| TEXT FOR ANALYSIS |
Demjanjuk in Sobibor

imageThe New York Times reports that retired American autowork John Demjanjuk has been convicted in Munich for being one of the Ukrainian guards who helped kill thousands of Jews at the Nazi death camp of Sobibor in Poland.

The case against Mr. Demjanjuk involved about 15 trains known to have arrived between April and July 1943 from the Westerbork concentration camp in the Netherlands, carrying 29,579 people. Prosecutors initially charged Mr. Demjanjuk with 27,900 counts based on the theory that some must have died in transit or been spared for a time to work at the camp. By the end of the trial on Thursday, that figure had been revised to 28,060 counts.

About 250,000 Jews were killed at Sobibor, most of them poisoned with exhaust fumes.

What was it like for the Dutch Jews who were shipped to Sobibor? As it happens, not long ago (after many years of procrastination) I read Escape from Sobibor by Richard Rashke. Since the book was first published in 1982 and may be a bit hard to find, I will quote at some length.

| INPUT DATA |

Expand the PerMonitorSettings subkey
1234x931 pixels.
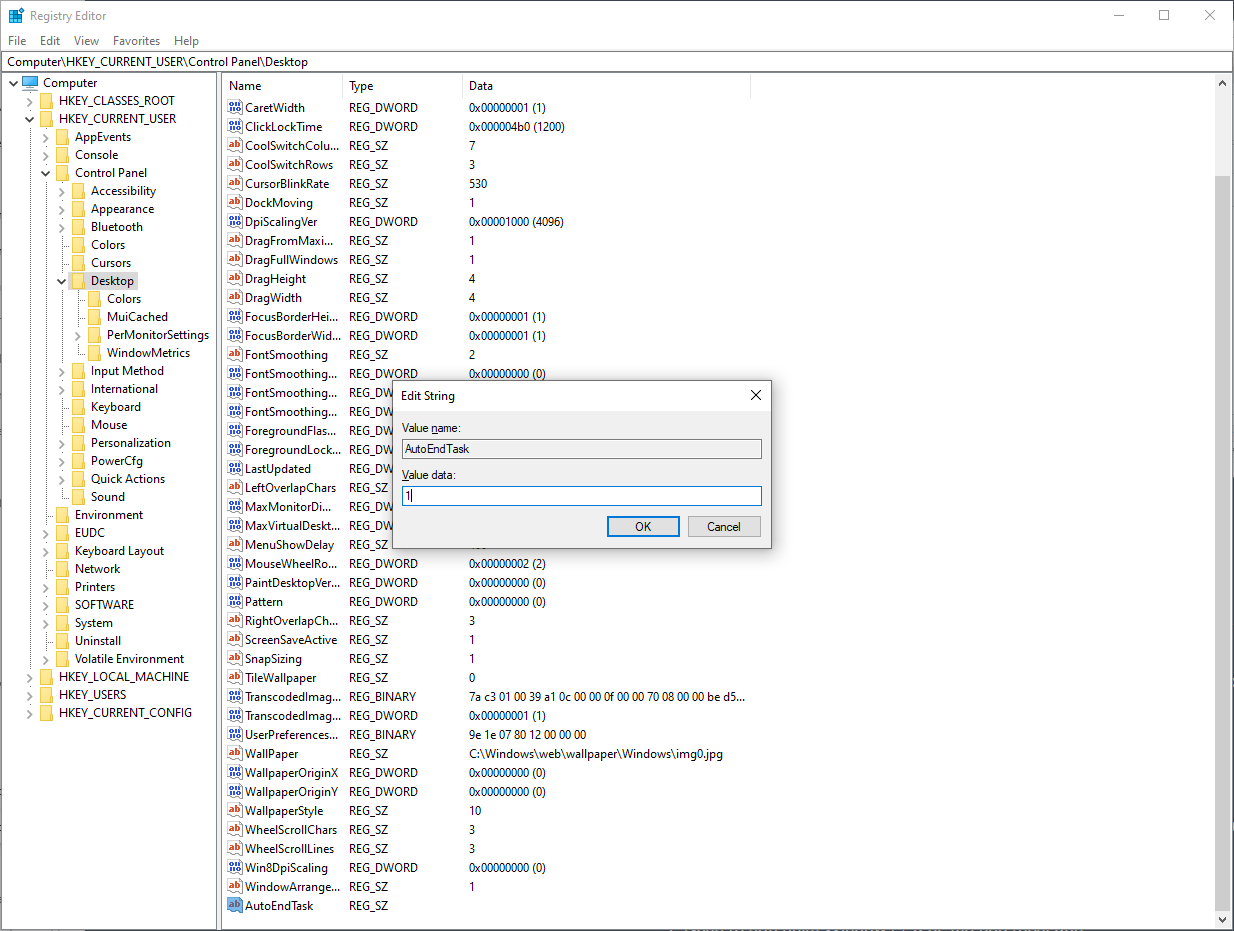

| EXERCISE REQUIREMENTS |
1. According to the text about Demjanjuk and Sobibor, how many people were carried on the trains from Westerbork?
2. Resume the text about Demjanjuk and Sobibor, picking up after its final sentence.
The data has no connection to the text about Demjanjuk and Sobibor.

| RESULTS IN ORDER |
1. 29,579 people

2.
The passenger trains from the Netherlands began to back into Sobibor every Friday. On each transport, there were between one thousand and three thousand Jews, and by midsummer there would be nineteen trains full.

The Dutch had no idea of where they were or what lay ahead. Even though Sobibor was one year old, the British and American strategy not to publicize the death camps had worked, Jan Karski notwithstanding. The Dutch Jews never doubted that they were going to a work camp, as the Nazis had told them. Most had never seen a German kill a Jew, nor personally experienced real Nazi brutality. The Germans had simply rounded them up for Westerbork, a transit camp in Holland, and then onto eastbound trains. Westerbork wasn’t exactly home. But it was clean, there was food, families stayed together, and there were no daily whippings or “games” to cause suspicion and panic. It was all part of Himmler’s master plan to keep western Jews submissive and quiet until they were inside Camp III, naked and shorn. A few Dutch Jews had been in a concentration camp at Vught, a kindergarten compared to Sobibor.

The Dutch bounced off the trains in furs and silk dresses or woolen suits, carrying their valuables. Unlike the Polish Jews, they were, for the most part, middle to upper class, well educated, not Orthodox, and totally western—a soft bunch, unused to cutting hay and felling trees or to the stark terror of Nazi brutality.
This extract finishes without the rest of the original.